Muchas tardes, al final del día y cuando el cerebro parece
que ya no da para más, me quedo mirando a Chele, que es mi querida mascota con
la que tantas horas comparto photoshop, indesign e illustrator en mi ordenador.
Le miro en silencio con el sonido hipnótico del rítmico tic-tac producido por un viejo reloj al que por cierto no consulto nunca, para
eso ya está el polifacético móvil o el relojito del monitor y pienso si será
buena idea seguir con esto del diseño o no. Chele me conoce profundamente, que
para eso soy su padre y creador y me mira con cierta mueca de enfado, niega
ligeramente con la cabeza y dirige sus saltones ojos hacia techo demostrando
con este gesto lo harto que está de repetir lo mismo.
Le miro de reojo y no me atrevo a volver con la misma
cantinela de siempre, pero yo lo pienso. Pienso que todo mi esfuerzo y
experiencia de años es como si no sirvieran de nada, que posiblemente hubiese
sido mucho mejor dedicarme a la electricidad o a la fontaneía que son
profesiones en las que "clavas" al cliente y todo el mundo paga con
infinita resignación sin cuestionarles nada.
Chele comienza a moverse por el escritorio con su torpe
caminar, de esto el no tiene la culpa, la verdad es que lo diseñé con unas
enormes patas muy graciosas pero poco prácticas y con las manos entrelazadas
por detrás, silva una melodía inventada y sin mucho fuste como queriéndome
decir algo sin palabras, algo como;
Me relajo sobre el respaldo de mi sillón y sigo su grotesco
recorrido arqueando mi ceja izquierda sabiendo que Chele es consciente de que
le miro y entonces le espeto, __ ¡Qué coño te pasa!
— ¿A mi? —. Contesta sin inmutarse.
—Si, a ti. No te hagas el interesante conmigo que te
conozco.
Chele me da la espalda mirando al suelo, apoyando su mano izquierda sobre el monitor, y la otra mano detrás.

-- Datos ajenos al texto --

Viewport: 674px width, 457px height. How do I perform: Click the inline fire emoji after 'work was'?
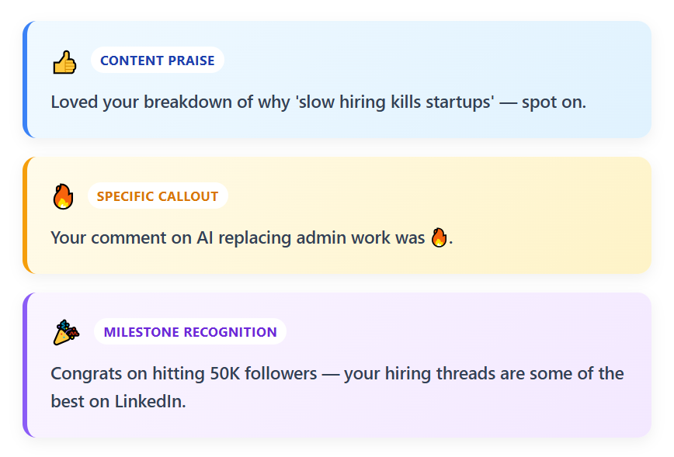tap(439, 237)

Un largo y tenso silencio.
El tic-tac del reloj.
— ¿Y yo qué? —. Me dice.
— Qué de qué —. Le digo yo.
— ¿Yo no soy nada?
— Si, un muñecajo impertinente.
— Un muñecajo impertinente claro... —. Le tiembla la voz —.
Un muñecajo que no hace más que recordarte todos los días la importancia de tus
ideas y de como las transmites para el beneficio de tus clientes, un muñecajo
que antes no era nada pero que gracias a tu lápiz, a tu plastilina y a tu
ordenador me has dado vida y me has hecho el impertinente que te da ánimo
cuando caes en tus tontas depresiones —. Se le entrecorta la voz, está muy
emocionado y frunce el ceño. — ¡Vete un poquico a la mieeeerda —. Me reprocha
merecidamente.
Chele se queda en la misma posición, sorbe sus mocos y no
puede evitar que sus cálidas lágrimas corran por el amorfo e incierto rostro
que le hice.
Con los codos apoyados sobre el escritorio y el rostro hundido
entre la palma de mis manos, arqueo las cejas y resignado, resoplo. — No, si
tienes razón Chele, pero es que hay días que son como una losa: pesada, fría,
áspera, y me cuesta mucho entender a las personas que ven mi profesión como un
entretenimiento y que tengo que dar mil explicaciones para poner precio a mi concienzudo trabajo.
Tiendo la palma de mi mano sobre la desordenada mesa de
trabajo y Chele se acurruca entre mis dedos y sin decir nada se va durmiendo con la
respiración entrecortada y con un gracioso hipo que convulsiona su grotesco
cuerpecillo, va conciliando el sueño.
No me gusta verle enfadado, la verdad es que normalmente es
un encanto, se endosa los patines y no para de patinar por toda la mesa: sobre
la tabla de corte, sorteando todo lo que encuentra a su paso, tropezando
torpemente con el teclado del ordenador. Me gusta que me acompañe en mi
trabajo.
— ¡Qué haría sin mi pequeño amigo!
Le gusta patinar sobre mi escritorio.